En terme de charge mentale, la quantité ne fait pas tout, la qualité s'invite aussi au tableau et on parle alors de charge mentale éthique, pour désigner celle qui a une dimension psychique, due au conflit au travail. En psychologie du travail, on appelle cela la qualité empêchée, car la charge mentale est aussi liée à la possibilité donnée ou non à un individu de travailler mieux.


4. La charge émotionnelle Vs la charge mentale

La charge émotionnelle est différente de la charge mentale, elle correspond à l'accumulation de ressentis négatifs : Être fatigué dès le réveil, redouter le coucher en cas de troubles du sommeil, être sur le qui-vive ou constamment à fleur de peau…

La charge mentale renvoie elle des problématiques liées à l’organisation, la répétitivité, la quantité et à la programmation des tâches.

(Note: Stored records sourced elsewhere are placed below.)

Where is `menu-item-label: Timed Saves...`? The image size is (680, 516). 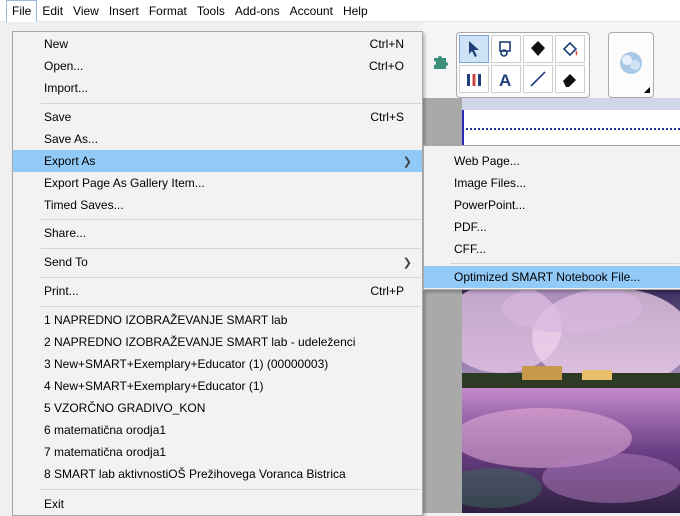 menu-item-label: Timed Saves... is located at coordinates (84, 205).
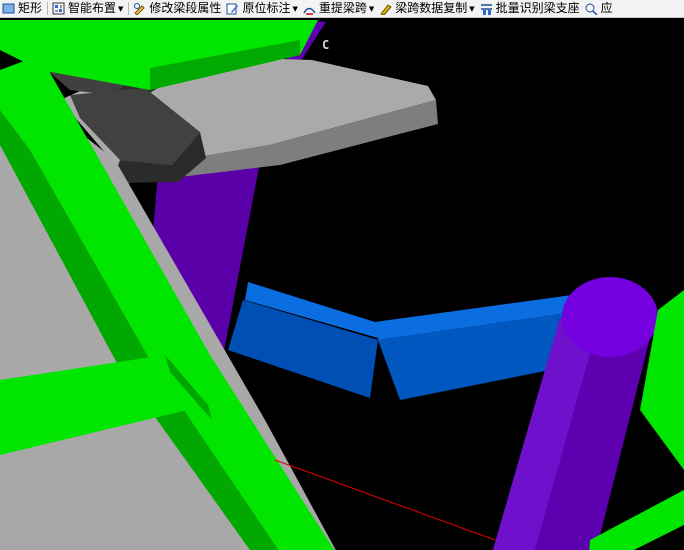 Image resolution: width=684 pixels, height=550 pixels. What do you see at coordinates (58, 8) in the screenshot?
I see `smart-layout-icon` at bounding box center [58, 8].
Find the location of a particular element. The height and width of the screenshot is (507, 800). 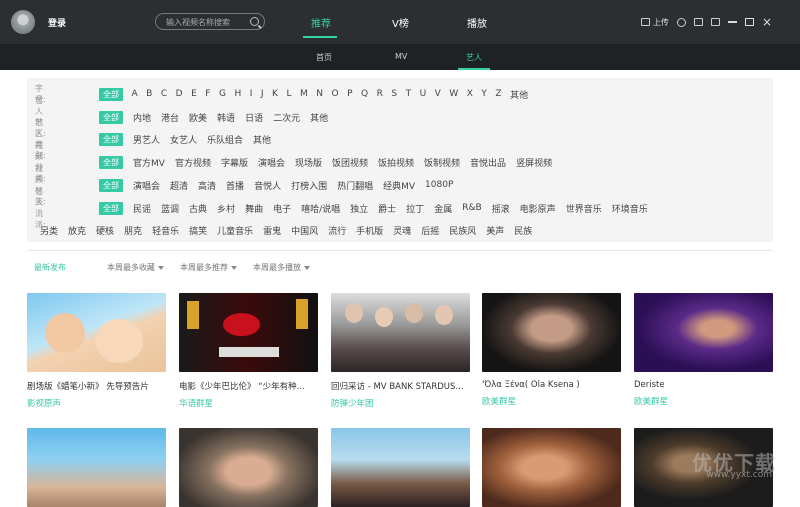

video-title: 剧场版《蜡笔小新》 先导预告片 is located at coordinates (96, 386).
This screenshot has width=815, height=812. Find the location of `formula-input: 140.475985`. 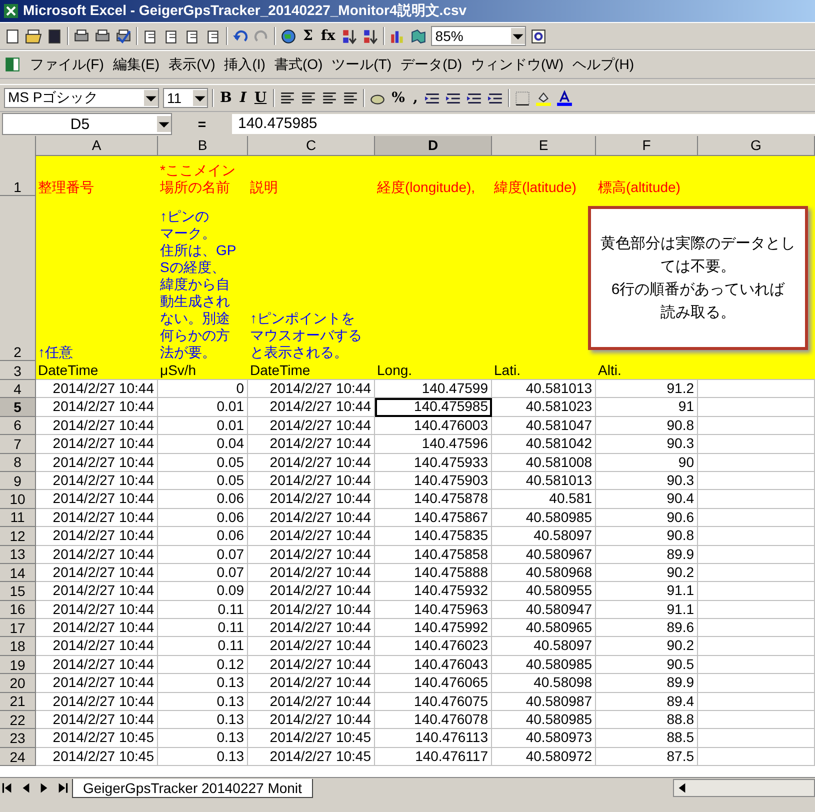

5. Effort mental Vs l'effort physique

Il y a beaucoup d'analogie entre effort mental et effort physique. Un effort mental prolongé entraîne une diminution des performances, de l'attention, de la mémoire de travail, de la concentration… On risque d'être moins résistant aux impulsions émotionnelles, de s'énerver plus facilement, de vouloir abandonner, de choisir des solutions de facilité. Il faut avoir conscience de ses limites, tout comme lors d'un effort physique.

Nous ne sommes pas tous égaux devant l'effort mental, mais un entraînement régulier permet d'accroître ses capacités.



Les informations qui ont permis de rédiger ce post proviennent du n° 278 de la revue Management d’octobre 2020.